Menghidupkan Kembali Ruh Pendidikan Kita
Bagikan

Menghidupkan Kembali Ruh Pendidikan Kita

Meski secara politik bangsa-bangsa Muslim telah lama merdeka, akan tetapi kesan penjajahan fikiran ini masih bisa kita rasakan, khususnya di dunia pendidikan dan lebih khusus lagi di dunia pendidikan tinggi.

Judul Buku        : Peranan Universiti, Pengislaman Ilmu Semasa, Penafibaratan dan              
                                 Penafijajahan (terjemah Melayu dari Islamization of Contemporary
                                 Knowledge and the Role of the University in the Context of     
                                 De-Westernization and Decolonization).

Penulis               : Prof.
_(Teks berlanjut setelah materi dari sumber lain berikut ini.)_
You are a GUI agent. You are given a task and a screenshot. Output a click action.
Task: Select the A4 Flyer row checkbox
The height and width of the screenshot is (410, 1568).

Wan Mohd Nor Wan Daud.
Penerbit             : CASIS dan HAKIM, Kuala Lumpur, 2017.
ISBN                    : 978-967-14031-1-2.
Ukuran               : 14 x 21 cm, x + 127 hlm.


Universitas di negeri-negeri Muslim sebenarnya menampilkan dua wajah yang antagonistik. Pada satu sisi kita menyadari pentingnya peran universitas dalam pembangunan manusia dan kebudayaan suatu bangsa. Bahkan Universitas hari ini berperan amat penting dalam geo-strategi negara-negara di dunia. Universitas memiliki peran arkitektonik dalam pembangunan sebuah bangsa. Ia seperti sebuah sketsa masa depan, peta bagi sebuah bangsa untuk menelusuri nasibnya sendiri.

Namun di sisi lain kita menyadari bahwa cengkeraman sekularisme, westernisme dan sisa-sisa kolonialisme amat melekat dalam tubuh pendidikan tinggi kita. Belum lagi persoalan-persoalan pengindustrian pendidikan tinggi yang semakin menjauhkan universitas dari sum-sum falsafah pendidikan Islam. Kita melihat pendidikan kerap terseok dalam suasana jual-beli jasa pengajaran yang menipiskan peran pembangunan sisi-sisi batin manusia dan bangsa. Universitas-universitas di negeri Islam akhirnya menjadi seperti sebuah pakaian yang keliru dan tidak cocok untuk seorang Muslim. Tak mungkin ditanggalkan namun juga tak menunjukkan jati diri.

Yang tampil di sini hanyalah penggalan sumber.